One container was pivoting on the gunwale, tearing the steel like cloth and throwing sparks. As the ship heeled starboard it tilted to port and went over. There were no more and the other stacks seemed stable. Gennady suspected they would normally have weathered a heavier storm than this.

He rounded the stack and stepped onto the catwalk that ran between it and the next. As lightning flickered again he saw that there was somebody there. A crewman?

“Gennady, how nice to see you,” said Fraction. He was wearing a yellow hard-hat and a climbing harness over his crew’s overalls. His glasses were as beaded with rain as Miranda’s.
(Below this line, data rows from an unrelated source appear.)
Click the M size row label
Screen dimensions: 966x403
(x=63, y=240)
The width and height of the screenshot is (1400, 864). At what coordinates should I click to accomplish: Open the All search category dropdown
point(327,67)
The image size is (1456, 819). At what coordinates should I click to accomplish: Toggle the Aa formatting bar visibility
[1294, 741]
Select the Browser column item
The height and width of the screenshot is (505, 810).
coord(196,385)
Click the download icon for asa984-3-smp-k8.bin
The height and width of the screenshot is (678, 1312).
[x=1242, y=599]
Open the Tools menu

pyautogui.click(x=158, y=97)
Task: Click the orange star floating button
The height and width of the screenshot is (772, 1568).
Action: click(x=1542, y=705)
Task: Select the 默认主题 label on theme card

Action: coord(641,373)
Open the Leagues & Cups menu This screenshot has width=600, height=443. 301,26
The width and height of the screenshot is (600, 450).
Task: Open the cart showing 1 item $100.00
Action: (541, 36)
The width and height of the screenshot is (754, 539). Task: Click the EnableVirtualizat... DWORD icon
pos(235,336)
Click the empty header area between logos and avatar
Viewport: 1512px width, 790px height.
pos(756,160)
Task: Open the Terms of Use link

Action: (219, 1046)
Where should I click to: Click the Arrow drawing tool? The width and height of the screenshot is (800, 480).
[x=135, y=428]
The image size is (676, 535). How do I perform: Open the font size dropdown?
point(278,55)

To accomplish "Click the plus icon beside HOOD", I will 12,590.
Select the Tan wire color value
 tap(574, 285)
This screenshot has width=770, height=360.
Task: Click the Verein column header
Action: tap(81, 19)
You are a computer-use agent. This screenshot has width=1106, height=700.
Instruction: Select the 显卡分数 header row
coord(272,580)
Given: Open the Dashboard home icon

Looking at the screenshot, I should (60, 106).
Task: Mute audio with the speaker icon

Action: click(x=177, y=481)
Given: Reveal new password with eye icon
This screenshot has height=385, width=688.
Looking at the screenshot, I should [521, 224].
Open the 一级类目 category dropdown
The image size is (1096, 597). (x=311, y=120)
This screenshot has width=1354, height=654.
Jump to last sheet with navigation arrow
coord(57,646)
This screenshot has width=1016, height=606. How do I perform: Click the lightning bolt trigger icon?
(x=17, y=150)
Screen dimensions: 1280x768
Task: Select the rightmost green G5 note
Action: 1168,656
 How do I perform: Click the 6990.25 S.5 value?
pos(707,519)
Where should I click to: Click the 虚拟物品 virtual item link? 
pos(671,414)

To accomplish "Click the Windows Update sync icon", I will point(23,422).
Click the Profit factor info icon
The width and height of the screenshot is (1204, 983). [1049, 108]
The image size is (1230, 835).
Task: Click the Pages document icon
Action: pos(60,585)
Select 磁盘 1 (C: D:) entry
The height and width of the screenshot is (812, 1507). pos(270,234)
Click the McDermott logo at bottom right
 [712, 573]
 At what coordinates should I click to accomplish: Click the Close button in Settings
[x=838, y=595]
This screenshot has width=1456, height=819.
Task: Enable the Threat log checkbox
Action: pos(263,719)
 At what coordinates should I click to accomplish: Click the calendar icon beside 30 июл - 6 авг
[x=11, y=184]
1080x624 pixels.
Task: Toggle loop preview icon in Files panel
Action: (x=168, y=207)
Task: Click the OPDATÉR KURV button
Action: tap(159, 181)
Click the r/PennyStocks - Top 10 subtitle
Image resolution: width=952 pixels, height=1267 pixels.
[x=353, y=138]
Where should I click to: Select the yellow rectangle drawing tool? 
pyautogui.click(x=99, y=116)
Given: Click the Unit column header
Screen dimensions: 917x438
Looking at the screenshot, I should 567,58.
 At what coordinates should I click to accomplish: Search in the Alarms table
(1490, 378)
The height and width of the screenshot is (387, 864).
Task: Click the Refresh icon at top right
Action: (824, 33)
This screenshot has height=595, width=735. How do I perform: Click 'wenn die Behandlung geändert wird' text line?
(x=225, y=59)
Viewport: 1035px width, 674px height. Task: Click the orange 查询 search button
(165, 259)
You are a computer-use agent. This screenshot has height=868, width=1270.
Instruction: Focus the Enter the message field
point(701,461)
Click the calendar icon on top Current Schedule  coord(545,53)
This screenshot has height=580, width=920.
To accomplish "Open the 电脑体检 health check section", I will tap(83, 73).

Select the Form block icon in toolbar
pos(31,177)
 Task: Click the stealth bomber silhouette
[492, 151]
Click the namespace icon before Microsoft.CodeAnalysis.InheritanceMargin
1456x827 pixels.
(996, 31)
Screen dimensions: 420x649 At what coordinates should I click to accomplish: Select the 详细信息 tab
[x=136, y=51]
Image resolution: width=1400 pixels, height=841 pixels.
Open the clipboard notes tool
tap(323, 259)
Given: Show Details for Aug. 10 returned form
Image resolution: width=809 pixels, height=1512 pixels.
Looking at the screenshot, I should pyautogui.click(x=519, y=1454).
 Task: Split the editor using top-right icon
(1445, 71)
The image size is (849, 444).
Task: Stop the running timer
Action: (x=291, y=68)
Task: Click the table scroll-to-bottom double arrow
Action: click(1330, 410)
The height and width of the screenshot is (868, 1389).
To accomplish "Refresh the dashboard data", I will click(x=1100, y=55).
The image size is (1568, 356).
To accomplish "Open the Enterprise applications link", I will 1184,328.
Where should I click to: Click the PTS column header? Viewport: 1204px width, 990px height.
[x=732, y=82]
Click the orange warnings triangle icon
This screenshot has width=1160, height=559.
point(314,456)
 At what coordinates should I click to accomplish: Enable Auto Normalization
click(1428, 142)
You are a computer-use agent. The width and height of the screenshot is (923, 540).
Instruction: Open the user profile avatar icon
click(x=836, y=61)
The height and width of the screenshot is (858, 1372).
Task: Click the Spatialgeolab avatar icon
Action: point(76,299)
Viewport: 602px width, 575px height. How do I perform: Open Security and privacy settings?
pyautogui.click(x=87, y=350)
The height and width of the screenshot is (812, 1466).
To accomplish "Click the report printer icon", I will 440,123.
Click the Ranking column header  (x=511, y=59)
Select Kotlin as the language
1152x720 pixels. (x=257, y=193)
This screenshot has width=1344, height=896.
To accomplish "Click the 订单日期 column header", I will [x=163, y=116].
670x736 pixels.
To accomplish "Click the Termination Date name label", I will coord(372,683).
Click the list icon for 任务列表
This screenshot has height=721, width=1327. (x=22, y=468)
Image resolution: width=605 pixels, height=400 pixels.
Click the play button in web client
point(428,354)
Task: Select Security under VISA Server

“It’s a bit dangerous out here right now,” Fraction said as he stepped closer. “I don’t really care, but then I’m riding, aren’t I?” As blue light slid over the scene Gennady saw the black backpack slung over Fraction’s shoulder.

“You’re not from Cilenia, are you?” said Gennady. “You work for somebody else.”

“Gennady, he’s with sanotica,” said Miranda. “You can’t trust him.”

“Cilenia wants that plutonium,” said Fraction. “For their new generators, that’s all. It’s perfectly benign, but you know nations like ours aren’t considered legitimate by the attractors. We could never
buy
the stuff.”

Gennady nodded. “The containers were rigged to go overboard. The storm made handy cover, but I’d bet there was enough explosives up there to put them over even if the weather was calm. It would have been automatic. You didn’t need to be here for it.”

Fraction shifted the pack on his back. “So?”

“You climbed up and opened the container,” said Gennady. “The plutonium’s right here.” He pointed at the backpack. “Ergo, you’re not working for Cilenia.”

Miranda put a hand on his shoulder. She was nodding. “He was after the rest of it himself, all along,” she shouted. “He used us to track it down, so he could take it for sanotica.”

Danail Gavrilov’s face was empty of expression, his eyes covered in blank, rain-dewed lenses. “Why would I wait until now to take it?” Fraction said.

“Because you figured the container was being watched. I’m betting you’ve got some plan to put the plutonium overboard yourself, with a different transponder than the one Cilenia had on their shipping container. . . . Which I’m betting was rigged to float twenty feet below the surface and wait for pickup.”

Fraction threw the bundle of rope he’d been holding, then stepped forward and reached for Gennady.

Gennady side-stepped, then reached out and plucked the glasses from Danail Gavrilov’s face.

The cyranoid staggered to a stop, giving Gennady enough time to reach up and pluck the earbuds from his ears.

Under sudden lightning, Gennady saw Gavrilov’s eyes for the first time. They were small and dark, and darted this way and that in sudden confusion. The cyranoid said something that sounded like a question—in Bulgarian. Then he put his hands to his ears and roared in sudden panic.

Gennady lunged, intending to grab Gavrilov’s hand, but instead got a handful of the backpack’s tough material. Gavrilov spun around, skidded on the deck as the backpack came loose—and then went over the rail.

He heard Miranda’s shout echoing his own. They both rushed to the railing but could see nothing but black water topped by white streamers of foam.

“He’s gone,” said Miranda with a sudden, odd calm.